Okabe’s gloves falls lifelessly, completely spent.
But this time, the referee doesn’t even attempt a count. The blue corner has already thrown the towel.
***
In the red corner, Hiroshi is the first to move, vaulting through the ropes before anyone else even processes the ending.
He barrels toward Okabe with all the grace of a large excited dog, slamming into him and wrapping both arms around his hips.
Then, in a burst of joy that ignores Okabe’s condition entirely, he lifts him clean off the ground, shouting incoherently into his side.
Above the roar, the commentators ride the moment with triumphant, breathless excitement.
"Okabe has done it!
"What a comeback... what an unbelievable turnaround!"
"This arena is shaking. Listen to them! He pulled it off at the very edge of defeat!"
The crowd follows in a tidal wave of cheers, raw, ecstatic, and unrestrained. The noise rolls over the ring like a physical force.
Across the canvas, the blue corner spills in to gather around Fukui.
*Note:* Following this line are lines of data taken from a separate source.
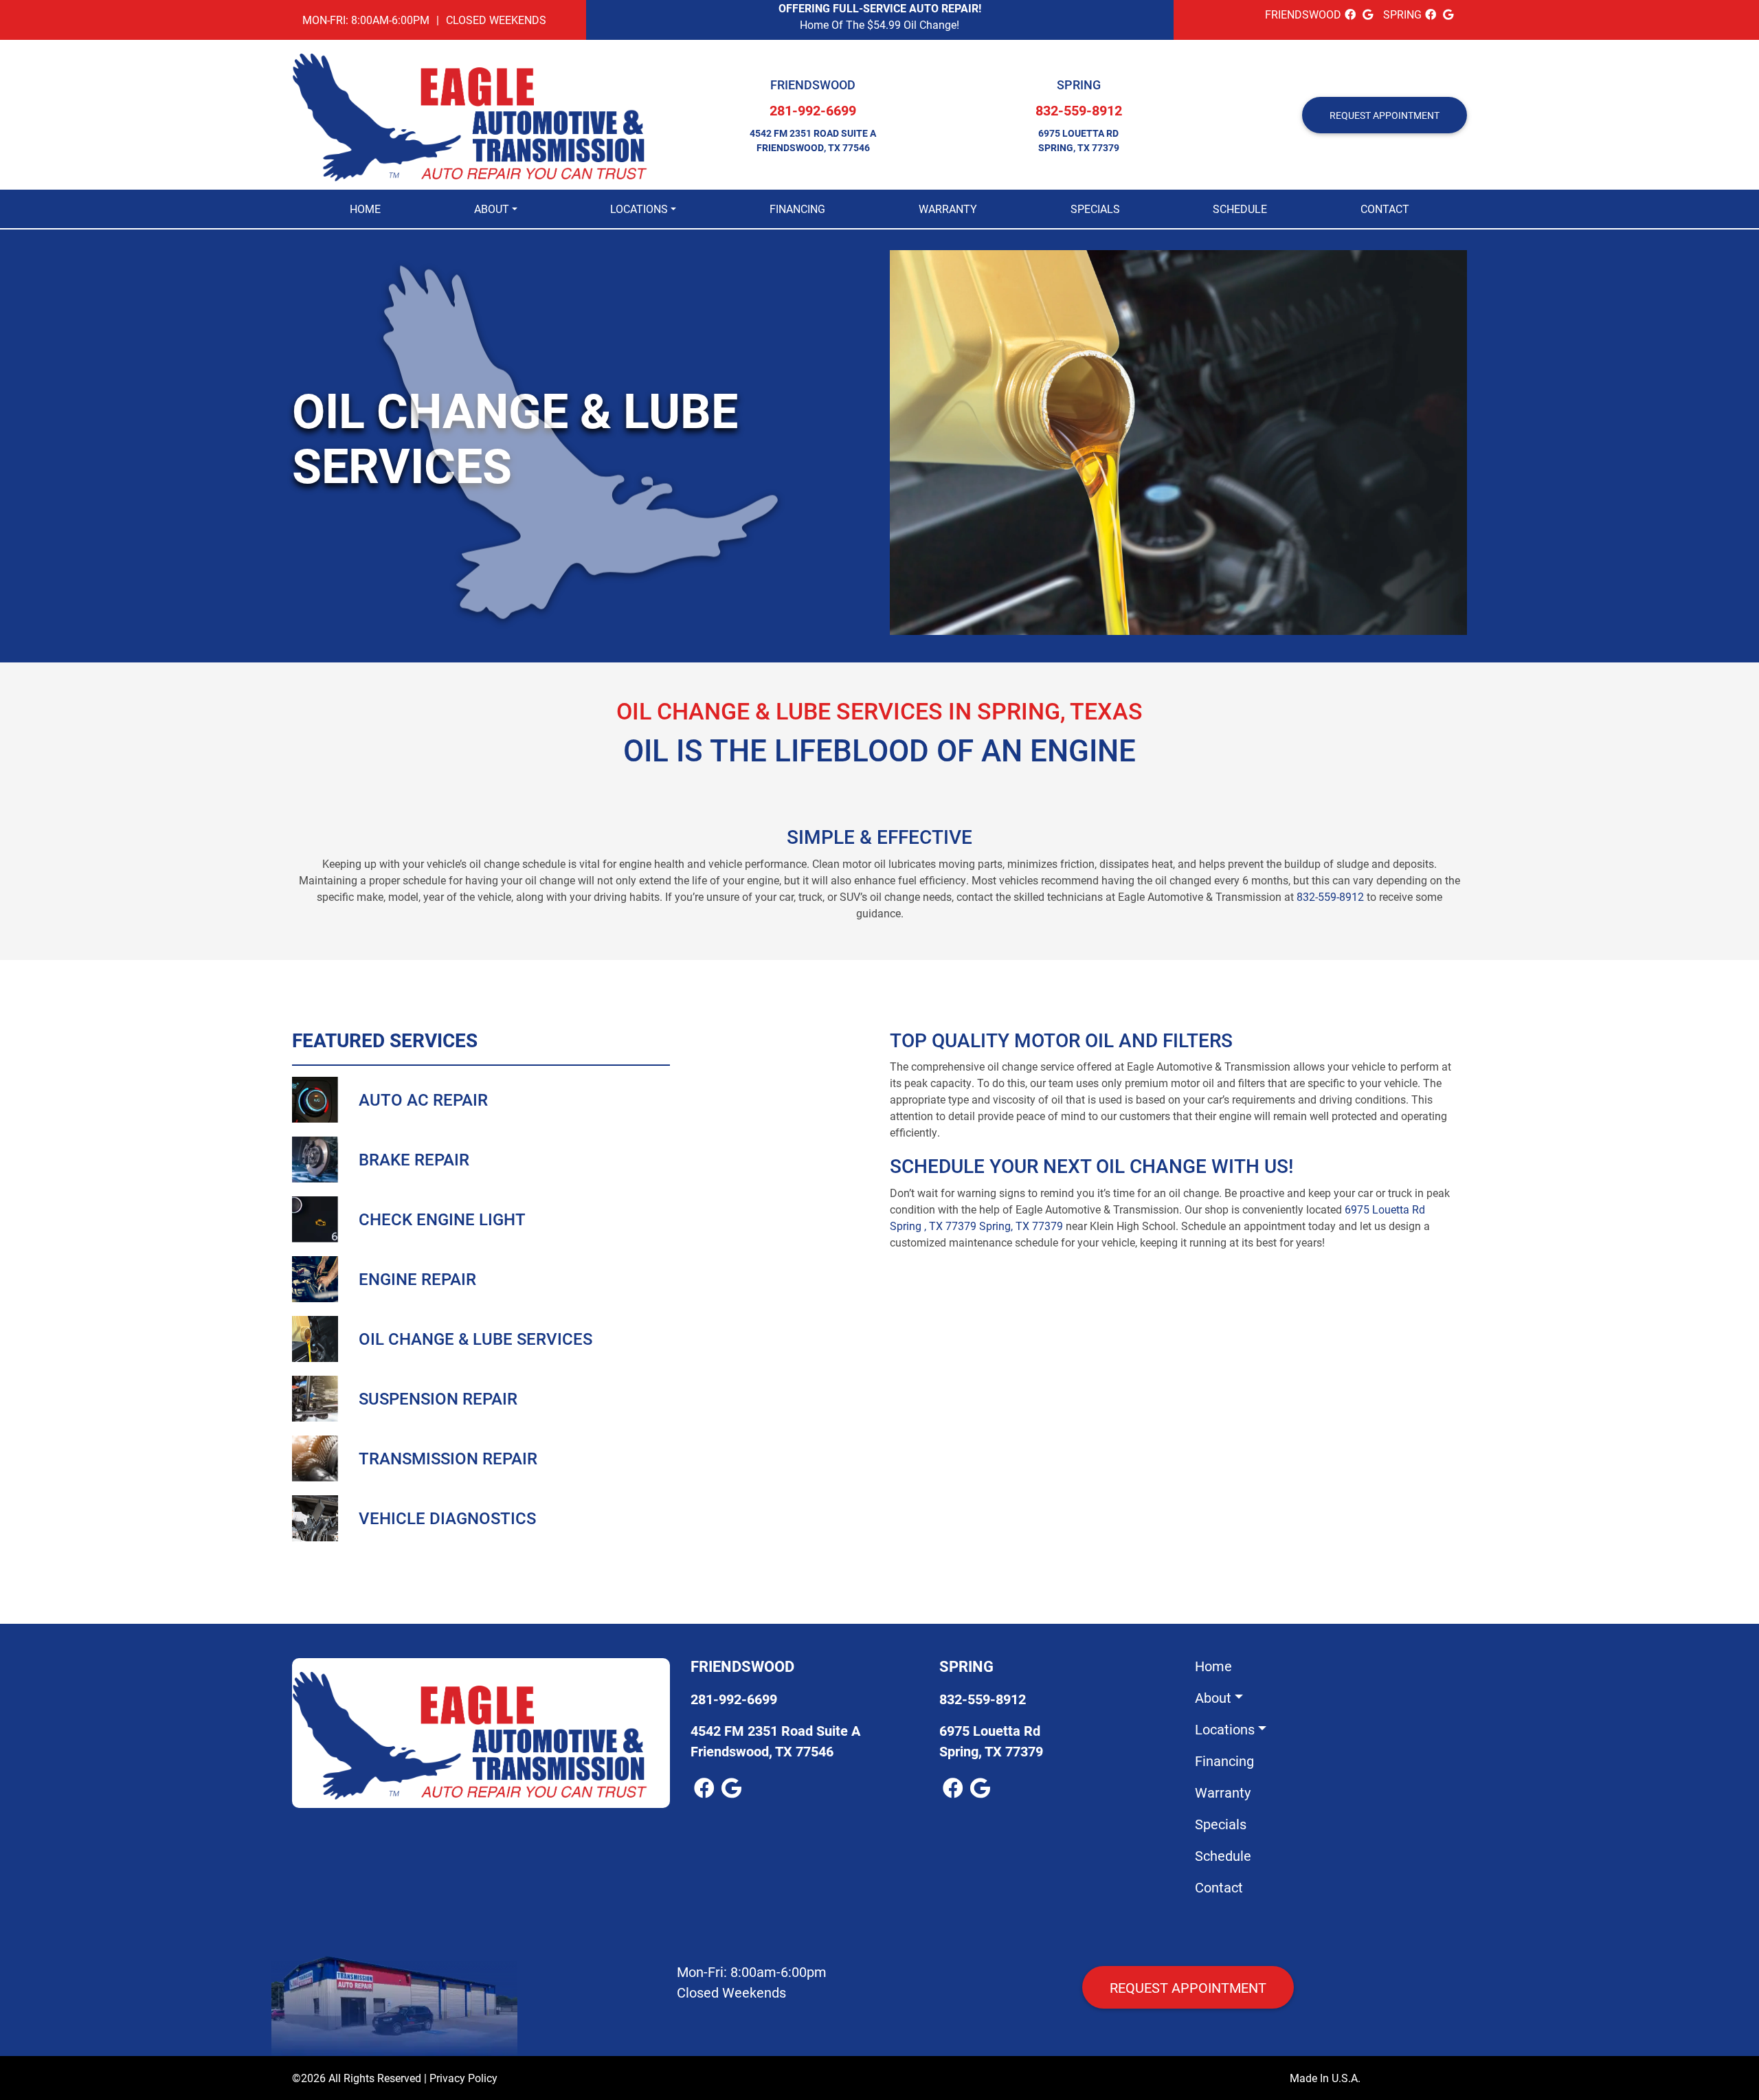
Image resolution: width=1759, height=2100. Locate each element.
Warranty (948, 208)
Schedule (1240, 208)
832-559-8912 (1078, 110)
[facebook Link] (1350, 14)
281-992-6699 (813, 110)
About (491, 208)
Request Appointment (1188, 1987)
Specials (1095, 208)
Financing (797, 208)
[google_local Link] (1368, 14)
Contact (1384, 208)
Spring (1079, 84)
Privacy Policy (463, 2077)
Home (365, 208)
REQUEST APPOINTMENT (1384, 115)
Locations (639, 208)
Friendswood (812, 84)
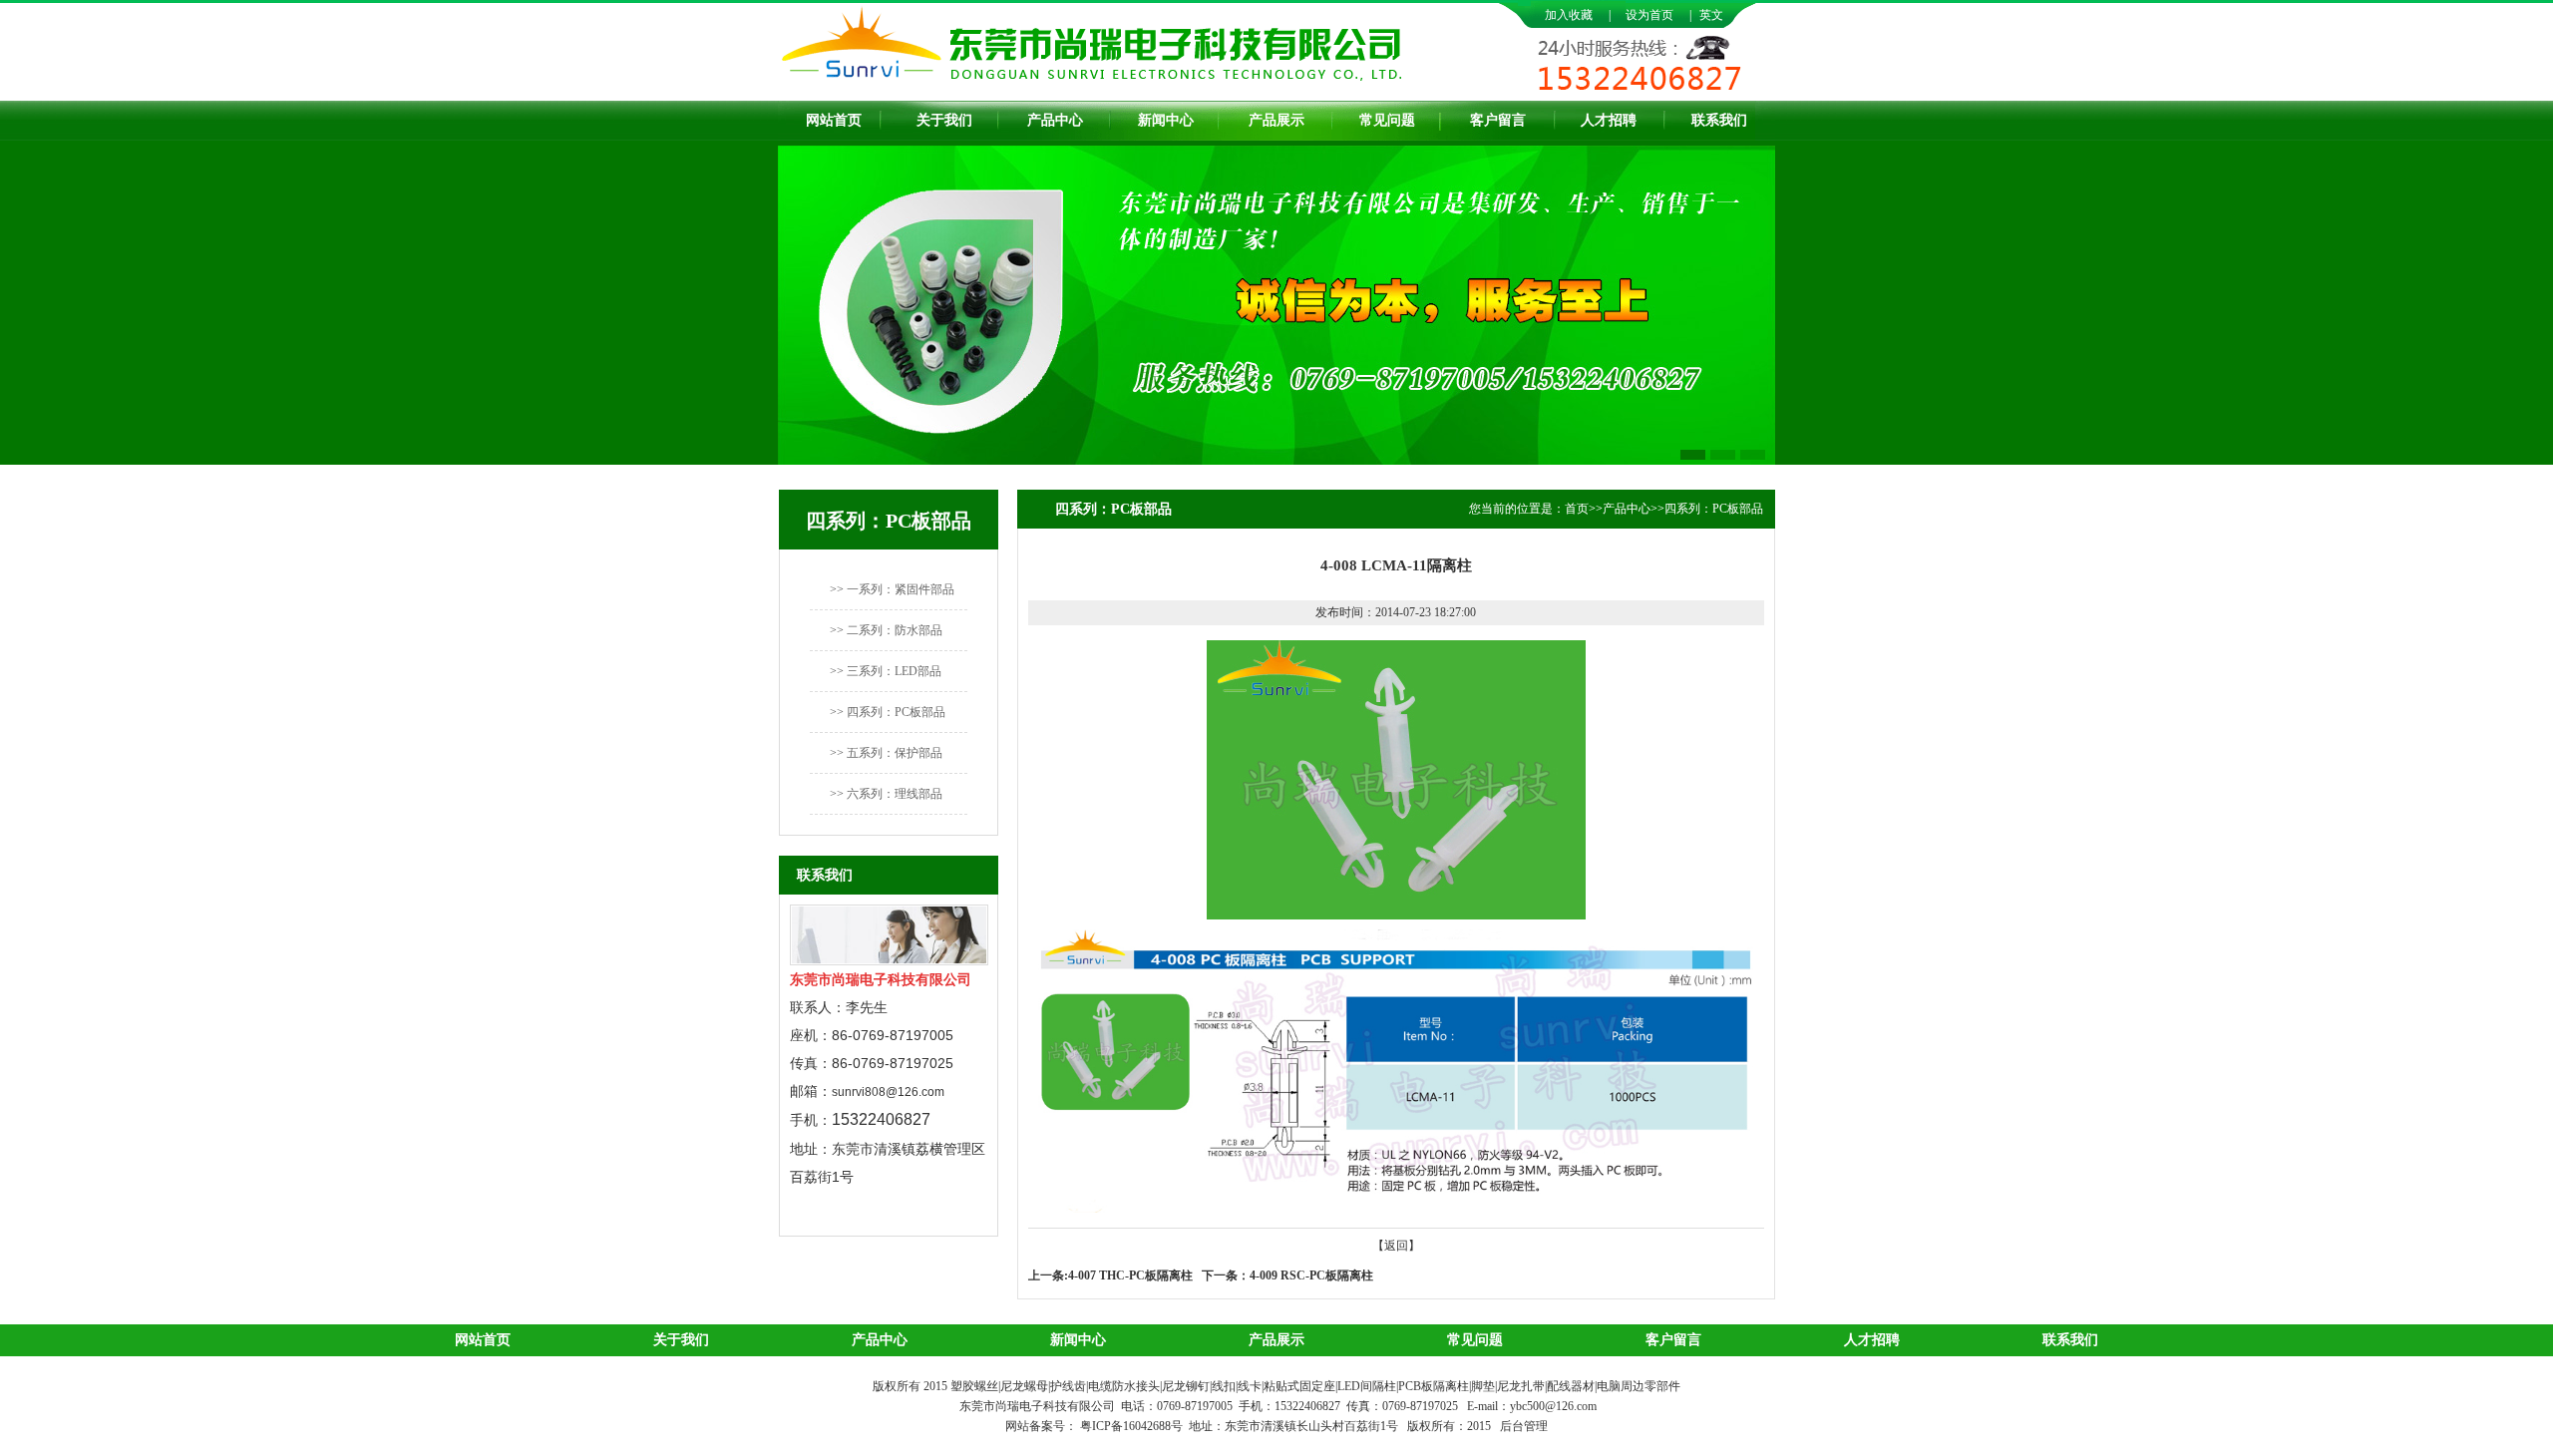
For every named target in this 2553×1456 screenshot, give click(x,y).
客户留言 (1498, 120)
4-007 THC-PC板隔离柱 (1130, 1275)
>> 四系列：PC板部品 (887, 712)
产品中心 (1055, 120)
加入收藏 (1569, 15)
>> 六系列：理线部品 (886, 794)
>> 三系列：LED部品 (885, 671)
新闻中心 (1166, 120)
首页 (1577, 509)
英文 (1711, 15)
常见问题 (1387, 120)
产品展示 (1276, 120)
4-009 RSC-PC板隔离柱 (1311, 1275)
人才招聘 (1609, 120)
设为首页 (1649, 15)
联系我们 (1719, 120)
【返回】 (1396, 1246)
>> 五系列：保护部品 (886, 753)
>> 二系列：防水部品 (886, 630)
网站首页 (834, 120)
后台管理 (1524, 1426)
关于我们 (944, 120)
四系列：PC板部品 (1713, 509)
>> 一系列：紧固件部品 (892, 589)
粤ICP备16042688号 (1133, 1426)
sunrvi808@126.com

The referee waves frantically toward the officials, shouting for the ringside medics, and a stretcher team pushes forward through the crowd of staff.
Sera climbs into the ring a moment later, slower but steady, brushing sweat from his face.
"You did it, Okabe" he says, voice low but warm. "You finally did it."
But Ryoma remains near the ropes, half in shadow, his expression flat and cold. He doesn’t move to join the celebration, doesn’t smile, doesn’t even attempt to.
Maybe he isn’t sure if he’s allowed to feel any of it. Maybe he’s waiting for Okabe to look his way first.
And eventually, Okabe does.
Still catching his breath, still half-raised in Hiroshi’s grip, Okabe’s gaze shifts to the back of the ring.
But his grin halts midcurve. His eyes lock with Ryoma’s for a brief, suspended second, neither of them speaking, neither blinking.
And then Okabe looks away.
Deliberately.
He turns his back on Ryoma and raises his fists toward the roaring crowd, shouting out at them.
"I’m still standing! What are you going to say now?!"
The crowd answers with another wave of cheers. The commentators jump back in as the cheers crest, their voices practically buzzing with adrenaline.
"Nakahara’s camp does it again! They never fail to light up an arena. Never!"
"It’s incredible, isn’t it? Even without the boss tonight, they still pull off something electric. There’s just something in their DNA. This chaotic, explosive way they push each other."
"Yeah, only Nakahara’s fighters can turn a meltdown into a miracle."
Their enthusiasm blends into the roar of the crowd, the moment swelling with triumph, unity, and that strange reckless magic Nakahara’s camp is known for.
And yet, there’s a quiet, bitter irony: the team that looks unbreakable from the outside is, in truth, starting to crack apart.